[Date Prev][Date Next][Thread Prev][Thread Next][Date Index][Thread Index]
Unfortunately, I am NOT chasing killies in Florida ...! :-)
A correction: It is NOT Kordon's acriflavin, but a KODAK product. It
used to be product #18843, but I bought it 10-15 years ago and they
might have changed the number.
The stock solution, if kept in the dark, is quite stable.
Scott Davis wrote:
> As Lee has suggested there are different brands of acriflavin. Al mentioned
> velvex. I don't know if it has acriflavin in it, but Jungle's Velvet Guard
> and Aquatronics Acriflavin plus certainly do.
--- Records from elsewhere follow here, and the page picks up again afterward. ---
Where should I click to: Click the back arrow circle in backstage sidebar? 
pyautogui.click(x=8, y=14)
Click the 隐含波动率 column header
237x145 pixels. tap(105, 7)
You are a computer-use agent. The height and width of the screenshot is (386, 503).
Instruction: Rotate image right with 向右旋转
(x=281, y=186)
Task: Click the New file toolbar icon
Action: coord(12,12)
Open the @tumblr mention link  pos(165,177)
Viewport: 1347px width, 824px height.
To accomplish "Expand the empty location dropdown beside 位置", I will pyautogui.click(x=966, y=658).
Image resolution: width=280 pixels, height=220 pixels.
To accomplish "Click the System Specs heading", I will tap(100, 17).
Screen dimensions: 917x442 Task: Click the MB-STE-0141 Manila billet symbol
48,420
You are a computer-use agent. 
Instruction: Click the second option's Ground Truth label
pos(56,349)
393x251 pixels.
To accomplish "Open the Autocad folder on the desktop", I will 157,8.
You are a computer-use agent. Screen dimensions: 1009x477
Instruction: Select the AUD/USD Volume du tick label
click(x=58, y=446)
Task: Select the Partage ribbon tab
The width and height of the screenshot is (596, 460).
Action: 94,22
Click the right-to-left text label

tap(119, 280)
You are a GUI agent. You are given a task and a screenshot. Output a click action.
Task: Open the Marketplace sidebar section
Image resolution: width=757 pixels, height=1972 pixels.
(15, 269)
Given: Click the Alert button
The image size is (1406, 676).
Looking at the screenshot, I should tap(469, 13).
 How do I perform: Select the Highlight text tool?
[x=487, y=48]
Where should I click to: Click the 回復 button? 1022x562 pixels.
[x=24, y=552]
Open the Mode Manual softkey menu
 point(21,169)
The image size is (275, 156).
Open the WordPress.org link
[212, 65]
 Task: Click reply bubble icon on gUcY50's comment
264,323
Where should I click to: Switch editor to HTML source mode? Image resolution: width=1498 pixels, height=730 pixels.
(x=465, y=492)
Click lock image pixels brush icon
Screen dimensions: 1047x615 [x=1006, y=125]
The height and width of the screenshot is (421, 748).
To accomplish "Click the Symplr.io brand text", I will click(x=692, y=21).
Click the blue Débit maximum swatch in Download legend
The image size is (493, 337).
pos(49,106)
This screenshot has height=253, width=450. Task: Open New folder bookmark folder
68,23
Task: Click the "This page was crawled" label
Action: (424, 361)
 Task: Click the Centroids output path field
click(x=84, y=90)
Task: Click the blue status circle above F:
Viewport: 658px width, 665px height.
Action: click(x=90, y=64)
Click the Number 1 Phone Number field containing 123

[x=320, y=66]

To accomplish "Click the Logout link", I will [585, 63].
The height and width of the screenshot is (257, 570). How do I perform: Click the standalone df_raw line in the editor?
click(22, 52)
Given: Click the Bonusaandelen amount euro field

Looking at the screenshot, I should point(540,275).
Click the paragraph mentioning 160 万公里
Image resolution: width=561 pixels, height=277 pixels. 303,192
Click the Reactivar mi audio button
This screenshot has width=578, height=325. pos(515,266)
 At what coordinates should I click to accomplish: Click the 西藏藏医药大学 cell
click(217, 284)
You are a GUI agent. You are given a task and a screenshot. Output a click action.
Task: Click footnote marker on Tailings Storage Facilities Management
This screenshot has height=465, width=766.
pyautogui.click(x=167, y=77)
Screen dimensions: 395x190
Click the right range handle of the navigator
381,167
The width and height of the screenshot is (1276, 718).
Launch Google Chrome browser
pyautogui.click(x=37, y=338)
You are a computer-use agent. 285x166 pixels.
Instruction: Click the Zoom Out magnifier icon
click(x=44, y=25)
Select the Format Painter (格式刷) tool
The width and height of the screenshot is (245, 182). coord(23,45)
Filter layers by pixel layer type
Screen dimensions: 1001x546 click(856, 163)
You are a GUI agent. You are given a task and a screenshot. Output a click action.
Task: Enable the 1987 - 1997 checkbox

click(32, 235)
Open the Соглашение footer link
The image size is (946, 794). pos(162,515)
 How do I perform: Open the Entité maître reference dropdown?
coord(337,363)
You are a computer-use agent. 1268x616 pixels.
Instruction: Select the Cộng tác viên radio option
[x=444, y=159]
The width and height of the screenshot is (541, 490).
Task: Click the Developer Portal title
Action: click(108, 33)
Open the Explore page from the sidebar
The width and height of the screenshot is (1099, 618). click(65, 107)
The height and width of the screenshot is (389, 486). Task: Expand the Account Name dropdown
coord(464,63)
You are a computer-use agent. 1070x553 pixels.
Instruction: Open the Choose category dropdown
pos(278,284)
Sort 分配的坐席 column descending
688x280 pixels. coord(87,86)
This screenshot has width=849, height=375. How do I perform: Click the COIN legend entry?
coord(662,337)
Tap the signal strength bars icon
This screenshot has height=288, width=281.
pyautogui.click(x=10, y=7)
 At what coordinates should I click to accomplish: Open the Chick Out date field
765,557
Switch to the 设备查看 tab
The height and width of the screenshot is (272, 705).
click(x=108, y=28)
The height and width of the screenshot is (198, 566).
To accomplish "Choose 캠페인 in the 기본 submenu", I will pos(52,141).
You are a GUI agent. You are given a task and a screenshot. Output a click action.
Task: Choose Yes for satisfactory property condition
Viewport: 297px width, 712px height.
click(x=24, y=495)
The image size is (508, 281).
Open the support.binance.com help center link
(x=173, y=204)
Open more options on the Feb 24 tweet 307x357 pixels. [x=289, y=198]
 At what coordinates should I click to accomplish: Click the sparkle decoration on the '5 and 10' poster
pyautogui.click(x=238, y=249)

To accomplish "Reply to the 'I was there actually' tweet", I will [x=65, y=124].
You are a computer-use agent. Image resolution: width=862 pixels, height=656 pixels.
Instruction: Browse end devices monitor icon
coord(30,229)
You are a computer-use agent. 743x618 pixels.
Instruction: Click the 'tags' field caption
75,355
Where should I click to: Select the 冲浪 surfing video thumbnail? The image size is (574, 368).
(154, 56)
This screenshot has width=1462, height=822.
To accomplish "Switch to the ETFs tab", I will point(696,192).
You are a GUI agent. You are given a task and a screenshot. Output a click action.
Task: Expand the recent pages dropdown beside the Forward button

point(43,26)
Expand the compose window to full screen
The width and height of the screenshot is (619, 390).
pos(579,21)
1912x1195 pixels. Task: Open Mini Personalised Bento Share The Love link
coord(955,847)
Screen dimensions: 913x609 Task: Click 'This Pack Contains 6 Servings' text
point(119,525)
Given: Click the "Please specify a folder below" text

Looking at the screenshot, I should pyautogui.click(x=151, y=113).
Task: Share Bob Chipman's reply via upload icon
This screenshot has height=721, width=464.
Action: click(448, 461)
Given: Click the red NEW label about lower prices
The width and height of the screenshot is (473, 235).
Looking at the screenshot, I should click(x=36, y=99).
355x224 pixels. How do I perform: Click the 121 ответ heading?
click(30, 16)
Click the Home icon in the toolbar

If it is billed as something
> to fight velvet it probably does. (As for velvet, water changes a little
> salt and darkening the tank also is essential to helping the killies' immune
> systems bounce back - but that is another thread.)
> A few months ago, on this list, George Sluzarczuk gave a recipe for making
> up a stock solution from Kordon's neutral (not hydrochloride) powder. He
> recommended mixing 1 gram of acriflavin to a liter of distilled water. 2ml
> of that solution was then added to a liter of the incubating water. He
> confirmed that it is possible to O.D. the stuff and then recommended
> removing the eggs to fresh water as soon as they showed development.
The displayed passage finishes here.